Task instructions:
Start at the line in the entries below that contains "Black Desert Online играть онлайн (39, 2020)", stop at the line that contains "[WhatsApp] (69, 626)", and output exactly the lines in that span, both ends included.

BEGIN Material for this exercise

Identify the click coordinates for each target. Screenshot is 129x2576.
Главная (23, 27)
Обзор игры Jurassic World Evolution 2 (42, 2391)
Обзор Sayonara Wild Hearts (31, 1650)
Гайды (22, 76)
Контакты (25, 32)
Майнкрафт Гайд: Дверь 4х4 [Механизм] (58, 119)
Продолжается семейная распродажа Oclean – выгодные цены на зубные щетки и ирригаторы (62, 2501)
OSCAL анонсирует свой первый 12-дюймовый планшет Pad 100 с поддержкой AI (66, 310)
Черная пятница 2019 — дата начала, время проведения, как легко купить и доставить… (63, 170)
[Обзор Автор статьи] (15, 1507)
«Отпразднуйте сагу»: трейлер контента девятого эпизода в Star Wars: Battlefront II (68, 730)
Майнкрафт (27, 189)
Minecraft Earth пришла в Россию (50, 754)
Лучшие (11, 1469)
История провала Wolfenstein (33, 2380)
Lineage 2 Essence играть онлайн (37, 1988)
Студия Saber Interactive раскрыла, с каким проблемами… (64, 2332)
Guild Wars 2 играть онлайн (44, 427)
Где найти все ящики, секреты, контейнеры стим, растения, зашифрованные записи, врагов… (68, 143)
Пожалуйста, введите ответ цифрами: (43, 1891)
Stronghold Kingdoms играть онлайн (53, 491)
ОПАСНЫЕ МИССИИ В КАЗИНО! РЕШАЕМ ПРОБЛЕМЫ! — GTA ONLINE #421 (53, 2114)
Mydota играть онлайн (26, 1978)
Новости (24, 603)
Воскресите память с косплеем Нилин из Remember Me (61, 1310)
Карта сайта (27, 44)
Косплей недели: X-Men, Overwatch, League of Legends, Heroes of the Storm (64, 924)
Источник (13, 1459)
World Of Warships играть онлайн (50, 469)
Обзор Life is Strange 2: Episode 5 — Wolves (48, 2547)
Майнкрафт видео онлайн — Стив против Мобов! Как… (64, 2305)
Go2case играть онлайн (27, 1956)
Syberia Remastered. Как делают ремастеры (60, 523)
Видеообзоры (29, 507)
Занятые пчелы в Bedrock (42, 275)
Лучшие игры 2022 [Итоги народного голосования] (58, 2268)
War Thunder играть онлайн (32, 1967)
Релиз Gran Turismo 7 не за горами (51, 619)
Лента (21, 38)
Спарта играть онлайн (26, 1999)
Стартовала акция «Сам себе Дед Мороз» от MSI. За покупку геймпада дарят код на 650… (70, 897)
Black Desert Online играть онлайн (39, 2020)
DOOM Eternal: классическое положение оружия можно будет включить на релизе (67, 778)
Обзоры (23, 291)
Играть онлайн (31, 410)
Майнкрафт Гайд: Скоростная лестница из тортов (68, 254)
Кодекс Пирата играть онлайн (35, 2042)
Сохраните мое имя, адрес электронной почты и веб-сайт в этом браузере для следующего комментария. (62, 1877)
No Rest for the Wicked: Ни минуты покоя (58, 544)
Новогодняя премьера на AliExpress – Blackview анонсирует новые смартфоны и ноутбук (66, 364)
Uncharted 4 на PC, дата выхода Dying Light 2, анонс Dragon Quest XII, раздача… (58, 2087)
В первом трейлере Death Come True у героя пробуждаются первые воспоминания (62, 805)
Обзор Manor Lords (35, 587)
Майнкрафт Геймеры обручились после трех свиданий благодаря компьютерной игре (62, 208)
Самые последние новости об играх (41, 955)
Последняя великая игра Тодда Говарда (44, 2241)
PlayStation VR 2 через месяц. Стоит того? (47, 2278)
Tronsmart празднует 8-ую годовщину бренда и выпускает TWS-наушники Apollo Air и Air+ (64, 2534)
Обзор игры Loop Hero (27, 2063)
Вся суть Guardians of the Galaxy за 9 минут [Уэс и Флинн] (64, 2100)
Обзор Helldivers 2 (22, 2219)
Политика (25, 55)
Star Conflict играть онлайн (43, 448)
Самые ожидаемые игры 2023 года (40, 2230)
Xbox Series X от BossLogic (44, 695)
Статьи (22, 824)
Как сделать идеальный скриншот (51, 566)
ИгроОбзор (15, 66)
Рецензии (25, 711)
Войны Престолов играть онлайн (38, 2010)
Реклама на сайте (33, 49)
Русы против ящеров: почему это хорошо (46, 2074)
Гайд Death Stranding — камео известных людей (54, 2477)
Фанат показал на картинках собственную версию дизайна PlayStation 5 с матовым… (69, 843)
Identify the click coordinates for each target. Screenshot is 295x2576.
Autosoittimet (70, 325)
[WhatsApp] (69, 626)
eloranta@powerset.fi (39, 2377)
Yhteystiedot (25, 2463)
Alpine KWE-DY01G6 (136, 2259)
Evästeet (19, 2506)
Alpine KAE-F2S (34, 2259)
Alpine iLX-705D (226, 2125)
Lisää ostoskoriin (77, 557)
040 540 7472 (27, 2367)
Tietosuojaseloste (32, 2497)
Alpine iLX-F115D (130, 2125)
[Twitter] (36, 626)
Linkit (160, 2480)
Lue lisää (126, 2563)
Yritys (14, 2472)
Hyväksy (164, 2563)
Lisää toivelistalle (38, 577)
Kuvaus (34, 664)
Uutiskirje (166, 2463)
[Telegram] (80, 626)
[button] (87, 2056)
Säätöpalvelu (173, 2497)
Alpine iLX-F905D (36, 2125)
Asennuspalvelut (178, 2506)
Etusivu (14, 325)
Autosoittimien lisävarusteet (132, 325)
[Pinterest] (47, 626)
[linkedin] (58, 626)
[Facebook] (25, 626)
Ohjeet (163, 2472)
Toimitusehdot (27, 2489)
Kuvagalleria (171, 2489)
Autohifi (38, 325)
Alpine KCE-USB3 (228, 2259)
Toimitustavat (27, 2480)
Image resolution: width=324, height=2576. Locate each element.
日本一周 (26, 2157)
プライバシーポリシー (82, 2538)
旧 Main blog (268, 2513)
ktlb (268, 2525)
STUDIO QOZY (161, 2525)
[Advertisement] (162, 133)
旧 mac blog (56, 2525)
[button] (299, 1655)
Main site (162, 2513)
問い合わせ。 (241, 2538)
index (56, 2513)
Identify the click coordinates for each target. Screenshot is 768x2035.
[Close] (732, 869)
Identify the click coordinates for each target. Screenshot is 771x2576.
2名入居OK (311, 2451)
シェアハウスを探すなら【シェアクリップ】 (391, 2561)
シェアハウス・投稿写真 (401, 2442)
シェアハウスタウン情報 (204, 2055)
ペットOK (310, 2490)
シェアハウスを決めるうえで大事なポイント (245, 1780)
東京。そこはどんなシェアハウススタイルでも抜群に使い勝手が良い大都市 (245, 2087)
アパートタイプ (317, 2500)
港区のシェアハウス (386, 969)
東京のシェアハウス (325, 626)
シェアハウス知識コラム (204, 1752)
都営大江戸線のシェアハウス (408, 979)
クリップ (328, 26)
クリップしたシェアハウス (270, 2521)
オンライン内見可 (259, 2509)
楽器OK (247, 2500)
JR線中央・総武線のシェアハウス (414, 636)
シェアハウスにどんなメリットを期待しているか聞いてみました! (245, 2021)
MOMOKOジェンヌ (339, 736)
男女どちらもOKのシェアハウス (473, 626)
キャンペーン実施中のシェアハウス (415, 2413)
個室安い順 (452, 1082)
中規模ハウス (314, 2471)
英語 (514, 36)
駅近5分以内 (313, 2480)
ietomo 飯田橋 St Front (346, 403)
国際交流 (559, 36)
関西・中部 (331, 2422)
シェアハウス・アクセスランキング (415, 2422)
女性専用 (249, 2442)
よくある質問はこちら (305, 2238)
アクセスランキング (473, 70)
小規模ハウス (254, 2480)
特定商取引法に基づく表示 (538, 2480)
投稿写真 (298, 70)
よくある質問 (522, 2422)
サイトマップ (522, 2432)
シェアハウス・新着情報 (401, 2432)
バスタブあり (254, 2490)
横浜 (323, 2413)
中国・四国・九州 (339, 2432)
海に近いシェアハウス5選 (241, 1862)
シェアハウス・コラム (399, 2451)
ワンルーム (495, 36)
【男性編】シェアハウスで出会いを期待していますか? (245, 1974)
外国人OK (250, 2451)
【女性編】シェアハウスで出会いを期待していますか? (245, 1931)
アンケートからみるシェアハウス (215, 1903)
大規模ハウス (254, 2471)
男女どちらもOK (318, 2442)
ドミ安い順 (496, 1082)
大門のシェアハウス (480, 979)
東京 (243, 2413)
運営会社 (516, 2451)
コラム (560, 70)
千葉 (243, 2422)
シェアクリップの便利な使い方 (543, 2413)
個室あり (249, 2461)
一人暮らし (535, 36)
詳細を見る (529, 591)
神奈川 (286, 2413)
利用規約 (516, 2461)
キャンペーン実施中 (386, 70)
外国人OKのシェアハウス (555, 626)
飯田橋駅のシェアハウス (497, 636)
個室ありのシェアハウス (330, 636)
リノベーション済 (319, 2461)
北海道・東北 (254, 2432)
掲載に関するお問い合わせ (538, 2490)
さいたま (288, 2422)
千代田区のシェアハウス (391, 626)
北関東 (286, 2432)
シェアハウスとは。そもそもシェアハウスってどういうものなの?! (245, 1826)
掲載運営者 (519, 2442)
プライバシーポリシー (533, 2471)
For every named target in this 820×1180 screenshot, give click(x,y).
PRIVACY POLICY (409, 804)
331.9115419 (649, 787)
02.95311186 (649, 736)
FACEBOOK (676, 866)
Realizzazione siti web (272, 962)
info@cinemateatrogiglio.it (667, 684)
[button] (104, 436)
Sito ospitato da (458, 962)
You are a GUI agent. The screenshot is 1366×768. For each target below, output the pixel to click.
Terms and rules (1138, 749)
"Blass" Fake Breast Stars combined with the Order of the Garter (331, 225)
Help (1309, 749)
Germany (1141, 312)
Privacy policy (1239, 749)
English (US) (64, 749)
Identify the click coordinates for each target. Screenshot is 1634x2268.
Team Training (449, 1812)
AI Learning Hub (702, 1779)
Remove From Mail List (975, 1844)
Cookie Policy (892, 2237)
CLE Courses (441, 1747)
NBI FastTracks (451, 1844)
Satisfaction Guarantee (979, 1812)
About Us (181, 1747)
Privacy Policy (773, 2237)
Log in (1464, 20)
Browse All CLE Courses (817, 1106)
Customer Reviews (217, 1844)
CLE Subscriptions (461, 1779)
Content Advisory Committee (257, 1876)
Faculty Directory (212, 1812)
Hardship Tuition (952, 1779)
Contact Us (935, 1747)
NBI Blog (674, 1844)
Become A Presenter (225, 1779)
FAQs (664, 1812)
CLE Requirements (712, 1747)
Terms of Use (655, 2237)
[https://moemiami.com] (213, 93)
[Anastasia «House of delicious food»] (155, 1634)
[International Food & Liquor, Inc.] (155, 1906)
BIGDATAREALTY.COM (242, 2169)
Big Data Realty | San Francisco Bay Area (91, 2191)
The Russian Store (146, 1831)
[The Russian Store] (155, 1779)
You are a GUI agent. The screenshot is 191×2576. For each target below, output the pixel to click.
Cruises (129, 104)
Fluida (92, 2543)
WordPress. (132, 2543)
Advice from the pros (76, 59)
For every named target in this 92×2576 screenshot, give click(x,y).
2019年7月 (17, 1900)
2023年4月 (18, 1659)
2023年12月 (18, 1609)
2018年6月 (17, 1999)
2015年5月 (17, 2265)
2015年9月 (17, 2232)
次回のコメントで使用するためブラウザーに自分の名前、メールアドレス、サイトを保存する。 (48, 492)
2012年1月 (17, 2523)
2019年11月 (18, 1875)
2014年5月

END Material for this exercise

Response below:
Black Desert Online играть онлайн (39, 2020)
DOOM Eternal: классическое положение оружия можно будет включить на релизе (67, 778)
Обзоры (23, 291)
Играть онлайн (31, 410)
Майнкрафт Гайд: Скоростная лестница из тортов (68, 254)
Кодекс Пирата играть онлайн (35, 2042)
Сохраните мое имя, адрес электронной почты и веб-сайт в этом браузере для следующего комментария. (62, 1877)
No Rest for the Wicked: Ни минуты покоя (58, 544)
Новогодняя премьера на AliExpress – Blackview анонсирует новые смартфоны и ноутбук (66, 364)
Uncharted 4 на PC, дата выхода Dying Light 2, анонс Dragon Quest XII, раздача… (58, 2087)
В первом трейлере Death Come True у героя пробуждаются первые воспоминания (62, 805)
Обзор Manor Lords (35, 587)
Майнкрафт Геймеры обручились после трех свиданий благодаря компьютерной игре (62, 208)
Самые последние новости об играх (41, 955)
Последняя великая игра Тодда Говарда (44, 2241)
PlayStation VR 2 через месяц. Стоит того? (47, 2278)
Tronsmart празднует 8-ую годовщину бренда и выпускает TWS-наушники Apollo Air и Air+ (64, 2534)
Обзор игры Loop Hero (27, 2063)
Вся суть Guardians of the Galaxy за 9 минут [Уэс и Флинн] (64, 2100)
Обзор Helldivers 2 (22, 2219)
Политика (25, 55)
Star Conflict играть онлайн (43, 448)
Самые ожидаемые игры 2023 года (40, 2230)
Xbox Series X от BossLogic (44, 695)
Статьи (22, 824)
Как сделать идеальный скриншот (51, 566)
ИгроОбзор (15, 66)
Рецензии (25, 711)
Войны Престолов играть онлайн (38, 2010)
Реклама на сайте (33, 49)
Русы против ящеров: почему это хорошо (46, 2074)
Гайд Death Stranding — камео известных людей (54, 2477)
Фанат показал на картинках собственную версию дизайна PlayStation 5 с матовым… (69, 843)
Identify the click coordinates for each target. Screenshot is 295x2576.
Autosoittimet (70, 325)
[WhatsApp] (69, 626)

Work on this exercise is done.